Dutch Auction
Descending price auction with confidential purchase amounts
Dutch Auction
Descending price auction with confidential purchase amounts for token sales, NFT launches, and fair distribution.
Understanding Dutch Auctions
Traditional auctions require buyers to outbid each other, creating winner's curse scenarios where the winning bidder often overpays. Dutch auctions flip this dynamic by starting at a high price and decreasing over time. Instead of bidding up, buyers watch the price fall and decide when to purchase. Early buyers secure allocation at higher prices, while those who wait get better pricing but risk the auction selling out.
This mechanism originated in Dutch flower markets where perishable goods needed quick sales. The auctioneer would start high and lower the price until someone bought. The same principle works brilliantly for token sales and NFT launches. It creates price discovery through revealed preferences rather than strategic bidding, often resulting in fairer market prices.

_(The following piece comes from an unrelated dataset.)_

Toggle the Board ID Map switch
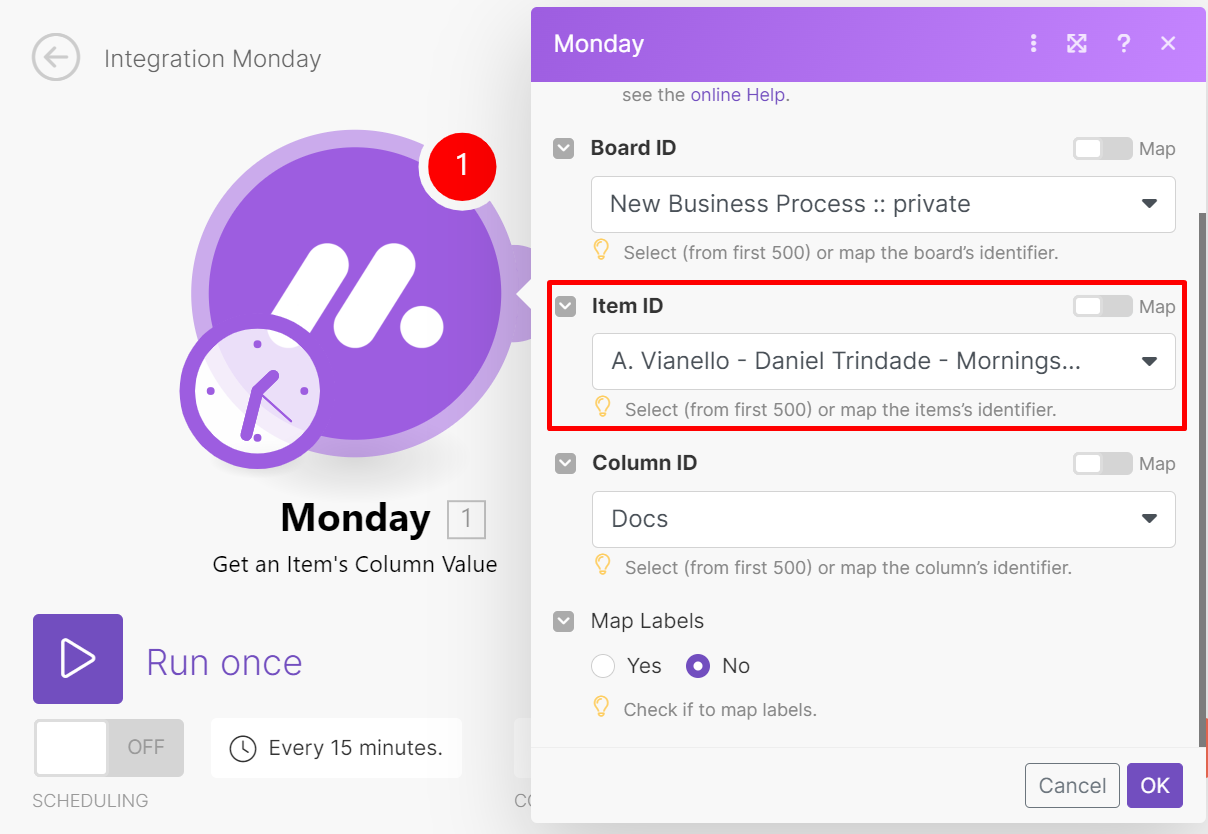This screenshot has width=1208, height=834. coord(1103,149)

Traditional Dutch auctions on blockchain suffer from transparency issues. When everyone can see the total supply, current price, and rate of sales, sophisticated buyers gain advantages. They can calculate optimal purchase timing by observing sell-through velocity. Large buyers can see exactly how much supply remains and plan strategic accumulation. This information asymmetry favors professional traders over regular participants.

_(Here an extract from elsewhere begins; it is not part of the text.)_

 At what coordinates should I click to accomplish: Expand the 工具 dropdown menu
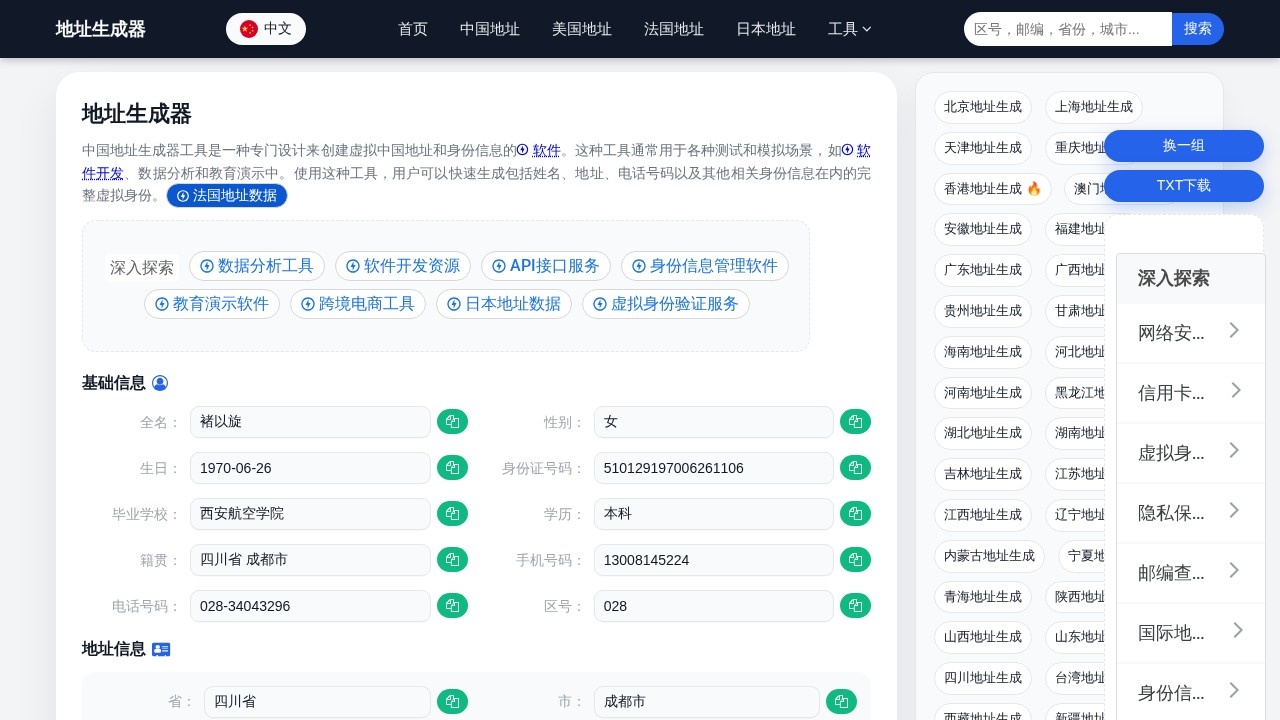coord(849,29)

Privacy Through Encrypted Quantities
This contract uses Fully Homomorphic Encryption to keep purchase quantities and remaining supply encrypted. The price curve is completely transparent. Everyone can see the starting price, reserve price, discount rate, and current price at any moment. The timing is public. But the quantities involved remain private.
When a buyer purchases tokens, they submit an encrypted amount. The contract multiplies this encrypted quantity by the current public price to calculate payment. The payment happens on encrypted values using FHE arithmetic. The buyer receives their tokens and can decrypt their purchase details client-side, but competitors cannot see how much was bought.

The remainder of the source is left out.